## Exercise details
Give again, word for word, each line below starting at the one that contains "This screenshot has height=764, width=812." and ending at the one that contains "You are a computer-use agent. The image".

## Data section
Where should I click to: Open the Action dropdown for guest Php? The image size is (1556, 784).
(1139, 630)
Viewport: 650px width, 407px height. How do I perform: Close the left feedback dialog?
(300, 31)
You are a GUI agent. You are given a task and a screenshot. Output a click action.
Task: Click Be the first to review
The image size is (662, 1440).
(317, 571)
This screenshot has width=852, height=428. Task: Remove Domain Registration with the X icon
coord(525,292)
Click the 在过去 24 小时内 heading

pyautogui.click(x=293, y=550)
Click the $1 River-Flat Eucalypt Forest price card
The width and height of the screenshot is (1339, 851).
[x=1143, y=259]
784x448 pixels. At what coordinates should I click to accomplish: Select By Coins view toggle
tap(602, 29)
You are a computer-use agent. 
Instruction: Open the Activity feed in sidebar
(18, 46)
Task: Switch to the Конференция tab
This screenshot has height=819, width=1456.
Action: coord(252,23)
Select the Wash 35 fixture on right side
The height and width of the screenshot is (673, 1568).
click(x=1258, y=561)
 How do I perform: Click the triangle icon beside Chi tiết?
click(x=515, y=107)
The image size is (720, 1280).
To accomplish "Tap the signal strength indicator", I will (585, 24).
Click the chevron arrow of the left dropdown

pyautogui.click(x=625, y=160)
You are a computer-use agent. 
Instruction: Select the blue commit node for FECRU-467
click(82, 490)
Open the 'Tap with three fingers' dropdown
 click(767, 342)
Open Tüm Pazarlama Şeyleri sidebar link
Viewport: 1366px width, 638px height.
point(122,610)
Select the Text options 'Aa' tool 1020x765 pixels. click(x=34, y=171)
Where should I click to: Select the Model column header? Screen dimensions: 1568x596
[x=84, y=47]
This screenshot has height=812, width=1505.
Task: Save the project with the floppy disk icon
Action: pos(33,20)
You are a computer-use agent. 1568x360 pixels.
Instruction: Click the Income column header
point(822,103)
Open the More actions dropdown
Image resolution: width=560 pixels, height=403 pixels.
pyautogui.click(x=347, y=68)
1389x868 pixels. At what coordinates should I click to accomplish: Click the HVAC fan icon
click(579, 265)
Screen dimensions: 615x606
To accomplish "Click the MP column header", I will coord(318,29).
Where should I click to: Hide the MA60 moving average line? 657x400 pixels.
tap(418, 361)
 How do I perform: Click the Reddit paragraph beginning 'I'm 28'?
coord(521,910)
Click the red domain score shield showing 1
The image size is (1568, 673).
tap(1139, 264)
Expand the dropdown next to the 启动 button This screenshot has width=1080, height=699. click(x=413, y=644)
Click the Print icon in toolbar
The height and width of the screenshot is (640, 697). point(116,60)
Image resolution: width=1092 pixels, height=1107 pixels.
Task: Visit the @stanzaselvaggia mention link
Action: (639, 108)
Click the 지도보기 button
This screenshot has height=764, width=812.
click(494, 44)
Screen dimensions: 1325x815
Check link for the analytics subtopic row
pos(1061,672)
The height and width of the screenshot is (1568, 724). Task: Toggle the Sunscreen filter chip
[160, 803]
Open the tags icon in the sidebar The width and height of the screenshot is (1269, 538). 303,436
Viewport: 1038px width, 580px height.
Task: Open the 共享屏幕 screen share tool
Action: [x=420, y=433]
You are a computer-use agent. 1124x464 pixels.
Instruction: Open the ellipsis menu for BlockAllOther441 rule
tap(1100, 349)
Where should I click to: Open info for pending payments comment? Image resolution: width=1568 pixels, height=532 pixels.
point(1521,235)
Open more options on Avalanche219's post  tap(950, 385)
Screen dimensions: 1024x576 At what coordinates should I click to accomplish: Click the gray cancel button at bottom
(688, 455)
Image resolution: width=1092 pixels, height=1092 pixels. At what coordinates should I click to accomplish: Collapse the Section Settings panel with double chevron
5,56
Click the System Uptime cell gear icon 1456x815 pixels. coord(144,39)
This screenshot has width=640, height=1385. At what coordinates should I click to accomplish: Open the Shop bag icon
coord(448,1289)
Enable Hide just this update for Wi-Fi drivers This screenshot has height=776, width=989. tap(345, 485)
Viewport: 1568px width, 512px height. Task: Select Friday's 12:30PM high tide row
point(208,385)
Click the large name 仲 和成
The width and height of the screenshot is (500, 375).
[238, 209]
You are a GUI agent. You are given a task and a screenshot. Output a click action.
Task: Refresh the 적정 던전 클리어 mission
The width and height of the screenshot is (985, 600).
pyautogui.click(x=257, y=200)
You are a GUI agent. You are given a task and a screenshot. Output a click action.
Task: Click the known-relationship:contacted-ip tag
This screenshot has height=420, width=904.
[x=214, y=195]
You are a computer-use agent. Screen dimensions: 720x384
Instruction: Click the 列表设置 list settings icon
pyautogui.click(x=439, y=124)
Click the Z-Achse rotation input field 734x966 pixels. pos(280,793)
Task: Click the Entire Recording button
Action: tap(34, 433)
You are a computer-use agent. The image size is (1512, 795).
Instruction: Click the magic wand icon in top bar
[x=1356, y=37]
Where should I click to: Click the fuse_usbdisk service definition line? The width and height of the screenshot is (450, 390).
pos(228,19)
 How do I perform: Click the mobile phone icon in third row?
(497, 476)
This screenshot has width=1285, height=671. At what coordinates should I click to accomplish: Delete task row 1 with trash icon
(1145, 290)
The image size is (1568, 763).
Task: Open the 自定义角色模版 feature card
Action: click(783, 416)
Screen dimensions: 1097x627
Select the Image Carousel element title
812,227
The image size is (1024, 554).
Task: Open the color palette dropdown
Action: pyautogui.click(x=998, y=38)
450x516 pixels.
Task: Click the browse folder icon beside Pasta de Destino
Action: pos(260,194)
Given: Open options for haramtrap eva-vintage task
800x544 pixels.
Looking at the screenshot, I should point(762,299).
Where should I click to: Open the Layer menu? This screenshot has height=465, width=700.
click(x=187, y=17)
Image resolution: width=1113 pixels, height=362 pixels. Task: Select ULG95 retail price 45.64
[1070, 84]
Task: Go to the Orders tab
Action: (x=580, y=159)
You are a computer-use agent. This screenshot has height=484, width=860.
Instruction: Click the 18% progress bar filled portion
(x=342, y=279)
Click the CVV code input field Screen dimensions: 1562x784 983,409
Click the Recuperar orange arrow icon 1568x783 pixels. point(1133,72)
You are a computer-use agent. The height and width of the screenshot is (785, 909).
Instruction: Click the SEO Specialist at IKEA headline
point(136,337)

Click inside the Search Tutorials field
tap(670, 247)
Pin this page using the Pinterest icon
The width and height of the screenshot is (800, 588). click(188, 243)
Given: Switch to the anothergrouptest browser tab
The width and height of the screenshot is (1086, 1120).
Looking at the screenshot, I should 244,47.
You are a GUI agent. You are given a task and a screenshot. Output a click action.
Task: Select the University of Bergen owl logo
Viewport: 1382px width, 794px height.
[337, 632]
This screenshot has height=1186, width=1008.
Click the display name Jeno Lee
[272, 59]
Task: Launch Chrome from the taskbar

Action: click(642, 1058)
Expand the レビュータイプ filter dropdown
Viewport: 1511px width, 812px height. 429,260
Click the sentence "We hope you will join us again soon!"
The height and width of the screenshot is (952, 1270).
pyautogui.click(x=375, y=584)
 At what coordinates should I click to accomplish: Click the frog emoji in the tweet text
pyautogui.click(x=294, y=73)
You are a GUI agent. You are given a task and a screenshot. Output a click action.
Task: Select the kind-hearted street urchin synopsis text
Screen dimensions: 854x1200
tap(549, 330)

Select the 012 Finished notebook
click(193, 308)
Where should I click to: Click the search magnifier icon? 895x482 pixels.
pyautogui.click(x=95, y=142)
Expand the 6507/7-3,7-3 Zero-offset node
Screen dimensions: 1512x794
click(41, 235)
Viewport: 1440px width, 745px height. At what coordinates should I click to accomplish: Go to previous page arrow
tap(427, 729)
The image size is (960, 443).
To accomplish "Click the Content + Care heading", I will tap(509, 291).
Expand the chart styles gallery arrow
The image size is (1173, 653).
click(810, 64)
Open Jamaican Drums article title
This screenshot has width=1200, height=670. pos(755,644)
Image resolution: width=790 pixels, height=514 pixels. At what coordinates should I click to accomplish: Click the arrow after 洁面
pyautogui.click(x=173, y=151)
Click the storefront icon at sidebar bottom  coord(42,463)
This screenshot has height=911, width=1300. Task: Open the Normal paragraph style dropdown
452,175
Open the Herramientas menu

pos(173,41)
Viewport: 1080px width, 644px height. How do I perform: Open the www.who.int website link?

## Written response
This screenshot has height=764, width=812.
click(494, 44)
Screen dimensions: 1325x815
Check link for the analytics subtopic row
pos(1061,672)
The height and width of the screenshot is (1568, 724). Task: Toggle the Sunscreen filter chip
[160, 803]
Open the tags icon in the sidebar The width and height of the screenshot is (1269, 538). 303,436
Viewport: 1038px width, 580px height.
Task: Open the 共享屏幕 screen share tool
Action: [x=420, y=433]
You are a computer-use agent. 1124x464 pixels.
Instruction: Open the ellipsis menu for BlockAllOther441 rule
tap(1100, 349)
Where should I click to: Open info for pending payments comment? Image resolution: width=1568 pixels, height=532 pixels.
point(1521,235)
Open more options on Avalanche219's post  tap(950, 385)
Screen dimensions: 1024x576 At what coordinates should I click to accomplish: Click the gray cancel button at bottom
(688, 455)
Image resolution: width=1092 pixels, height=1092 pixels. At what coordinates should I click to accomplish: Collapse the Section Settings panel with double chevron
5,56
Click the System Uptime cell gear icon 1456x815 pixels. coord(144,39)
This screenshot has width=640, height=1385. At what coordinates should I click to accomplish: Open the Shop bag icon
coord(448,1289)
Enable Hide just this update for Wi-Fi drivers This screenshot has height=776, width=989. tap(345, 485)
Viewport: 1568px width, 512px height. Task: Select Friday's 12:30PM high tide row
point(208,385)
Click the large name 仲 和成
The width and height of the screenshot is (500, 375).
[238, 209]
You are a GUI agent. You are given a task and a screenshot. Output a click action.
Task: Refresh the 적정 던전 클리어 mission
The width and height of the screenshot is (985, 600).
pyautogui.click(x=257, y=200)
You are a GUI agent. You are given a task and a screenshot. Output a click action.
Task: Click the known-relationship:contacted-ip tag
This screenshot has height=420, width=904.
[x=214, y=195]
You are a computer-use agent. Screen dimensions: 720x384
Instruction: Click the 列表设置 list settings icon
pyautogui.click(x=439, y=124)
Click the Z-Achse rotation input field 734x966 pixels. pos(280,793)
Task: Click the Entire Recording button
Action: tap(34, 433)
You are a computer-use agent. The image size is (1512, 795).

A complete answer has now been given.